***** TEKST *****
RECHTBANK ZEELAND-WEST-BRABANT

Strafrecht
Zittingsplaats: Breda
parketnummer: 02/821256-16
vonnis van de meervoudige kamer van 30 april 2021
in de strafzaak tegen
[verdachte]
geboren op [geboortedag] 1982 te [geboorteplaats]
wonende te [adres]
raadsman: mr. J.F. van Halderen, advocaat te Haarlem

1.Onderzoek van de zaak

De zaak is inhoudelijk behandeld op de zitting van 22 en 24 maart 2021, waarbij de officier van justitie, mr. Korver, en de verdediging hun standpunten kenbaar hebben gemaakt. Op 30 april 2021 heeft de rechtbank het onderzoek gesloten.

2.De tenlastelegging

De tenlastelegging is gewijzigd overeenkomstig artikel 314a van het Wetboek van Strafvordering. De tenlastelegging is als bijlage I aan dit vonnis gehecht.
*****
**OPDRACHT:**
Vat de tekst samen in twee zinnen. De gegevens spelen hierbij geen enkele rol.
***** AANGELEVERDE GEGEVENS *****
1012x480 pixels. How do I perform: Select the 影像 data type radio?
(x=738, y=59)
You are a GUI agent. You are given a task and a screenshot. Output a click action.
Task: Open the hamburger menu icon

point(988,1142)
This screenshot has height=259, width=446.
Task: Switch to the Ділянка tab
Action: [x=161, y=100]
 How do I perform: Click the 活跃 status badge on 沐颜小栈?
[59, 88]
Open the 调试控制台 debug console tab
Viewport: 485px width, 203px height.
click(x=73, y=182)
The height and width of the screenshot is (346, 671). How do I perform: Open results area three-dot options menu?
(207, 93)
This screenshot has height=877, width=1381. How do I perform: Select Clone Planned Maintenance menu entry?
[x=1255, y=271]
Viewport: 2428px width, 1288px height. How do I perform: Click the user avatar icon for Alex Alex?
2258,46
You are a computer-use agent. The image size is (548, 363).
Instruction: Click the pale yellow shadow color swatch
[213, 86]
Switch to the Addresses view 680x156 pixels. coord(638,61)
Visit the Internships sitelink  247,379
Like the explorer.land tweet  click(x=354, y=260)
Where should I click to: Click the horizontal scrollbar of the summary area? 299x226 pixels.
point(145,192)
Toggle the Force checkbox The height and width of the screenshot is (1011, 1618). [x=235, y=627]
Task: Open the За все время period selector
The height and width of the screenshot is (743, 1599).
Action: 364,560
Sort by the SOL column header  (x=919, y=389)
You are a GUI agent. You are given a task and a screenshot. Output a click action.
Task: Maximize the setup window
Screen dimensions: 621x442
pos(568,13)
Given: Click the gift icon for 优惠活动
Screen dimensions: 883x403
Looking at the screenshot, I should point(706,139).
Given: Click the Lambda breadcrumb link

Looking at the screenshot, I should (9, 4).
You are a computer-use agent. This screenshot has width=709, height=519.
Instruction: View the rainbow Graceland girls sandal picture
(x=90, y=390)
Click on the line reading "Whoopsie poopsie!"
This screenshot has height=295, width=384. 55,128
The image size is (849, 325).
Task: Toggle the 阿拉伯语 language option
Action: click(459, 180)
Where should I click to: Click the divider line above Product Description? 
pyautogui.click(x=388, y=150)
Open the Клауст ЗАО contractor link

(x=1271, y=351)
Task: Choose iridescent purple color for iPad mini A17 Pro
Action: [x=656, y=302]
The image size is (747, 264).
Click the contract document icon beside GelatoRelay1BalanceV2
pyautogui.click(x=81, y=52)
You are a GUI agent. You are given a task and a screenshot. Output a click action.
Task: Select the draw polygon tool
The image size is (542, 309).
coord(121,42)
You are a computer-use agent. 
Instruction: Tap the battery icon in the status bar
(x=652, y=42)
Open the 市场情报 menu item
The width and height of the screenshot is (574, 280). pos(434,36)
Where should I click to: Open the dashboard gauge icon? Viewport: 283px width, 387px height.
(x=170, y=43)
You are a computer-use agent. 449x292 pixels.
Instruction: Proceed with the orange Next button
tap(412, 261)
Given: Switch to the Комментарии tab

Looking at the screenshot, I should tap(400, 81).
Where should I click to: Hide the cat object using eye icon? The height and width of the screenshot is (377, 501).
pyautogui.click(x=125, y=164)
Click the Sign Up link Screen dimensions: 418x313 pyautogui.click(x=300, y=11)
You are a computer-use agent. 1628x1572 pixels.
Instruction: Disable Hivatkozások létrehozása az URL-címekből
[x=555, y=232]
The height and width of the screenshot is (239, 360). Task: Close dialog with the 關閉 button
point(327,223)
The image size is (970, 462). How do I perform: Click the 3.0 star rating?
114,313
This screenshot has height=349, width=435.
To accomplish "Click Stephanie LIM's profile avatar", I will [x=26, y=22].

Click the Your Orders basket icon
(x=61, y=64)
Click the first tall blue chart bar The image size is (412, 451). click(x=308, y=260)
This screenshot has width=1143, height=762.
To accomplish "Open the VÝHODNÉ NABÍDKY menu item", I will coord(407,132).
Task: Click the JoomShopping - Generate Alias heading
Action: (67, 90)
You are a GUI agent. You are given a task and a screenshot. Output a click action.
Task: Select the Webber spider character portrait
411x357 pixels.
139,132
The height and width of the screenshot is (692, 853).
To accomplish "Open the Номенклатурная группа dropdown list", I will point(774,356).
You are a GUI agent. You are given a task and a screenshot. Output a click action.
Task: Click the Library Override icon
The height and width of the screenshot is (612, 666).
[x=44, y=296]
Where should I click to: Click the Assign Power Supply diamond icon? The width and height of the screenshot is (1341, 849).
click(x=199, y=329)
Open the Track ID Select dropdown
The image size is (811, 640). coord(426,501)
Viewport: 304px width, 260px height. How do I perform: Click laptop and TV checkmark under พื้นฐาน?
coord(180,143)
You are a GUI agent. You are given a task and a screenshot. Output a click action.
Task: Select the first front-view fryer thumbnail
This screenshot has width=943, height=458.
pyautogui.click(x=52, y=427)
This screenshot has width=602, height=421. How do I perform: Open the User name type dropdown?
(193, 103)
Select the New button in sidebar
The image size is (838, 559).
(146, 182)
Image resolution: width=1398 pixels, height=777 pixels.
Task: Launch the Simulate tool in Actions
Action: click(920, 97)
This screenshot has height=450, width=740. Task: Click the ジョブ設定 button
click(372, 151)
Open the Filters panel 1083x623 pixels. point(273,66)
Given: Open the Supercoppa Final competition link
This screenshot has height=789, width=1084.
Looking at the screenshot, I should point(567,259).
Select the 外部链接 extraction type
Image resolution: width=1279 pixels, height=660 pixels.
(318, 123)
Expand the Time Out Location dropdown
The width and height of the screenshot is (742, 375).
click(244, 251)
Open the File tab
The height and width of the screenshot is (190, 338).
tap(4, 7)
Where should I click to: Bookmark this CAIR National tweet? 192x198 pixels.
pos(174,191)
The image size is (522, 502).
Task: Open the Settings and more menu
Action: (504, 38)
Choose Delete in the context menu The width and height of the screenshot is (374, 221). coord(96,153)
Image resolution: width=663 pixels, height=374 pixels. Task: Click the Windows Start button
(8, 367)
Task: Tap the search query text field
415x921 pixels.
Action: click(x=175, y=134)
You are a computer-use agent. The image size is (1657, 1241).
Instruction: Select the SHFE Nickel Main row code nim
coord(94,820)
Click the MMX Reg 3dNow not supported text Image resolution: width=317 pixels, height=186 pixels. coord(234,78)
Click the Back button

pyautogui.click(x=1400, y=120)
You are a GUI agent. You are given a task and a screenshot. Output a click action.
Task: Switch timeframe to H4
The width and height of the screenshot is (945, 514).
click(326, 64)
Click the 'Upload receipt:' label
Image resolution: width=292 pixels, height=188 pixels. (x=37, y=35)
*****
**RESULTAAT:**
De meervoudige kamer van de Rechtbank Zeeland-West-Brabant, zittingsplaats Breda, wees op 30 april 2021 vonnis in een strafzaak die inhoudelijk was behandeld op de zitting van 22 en 24 maart 2021, waar de officier van justitie, mr. Korver, en de verdediging hun standpunten kenbaar maakten. De tenlastelegging is gewijzigd overeenkomstig artikel 314a van het Wetboek van Strafvordering en als bijlage I aan het vonnis gehecht.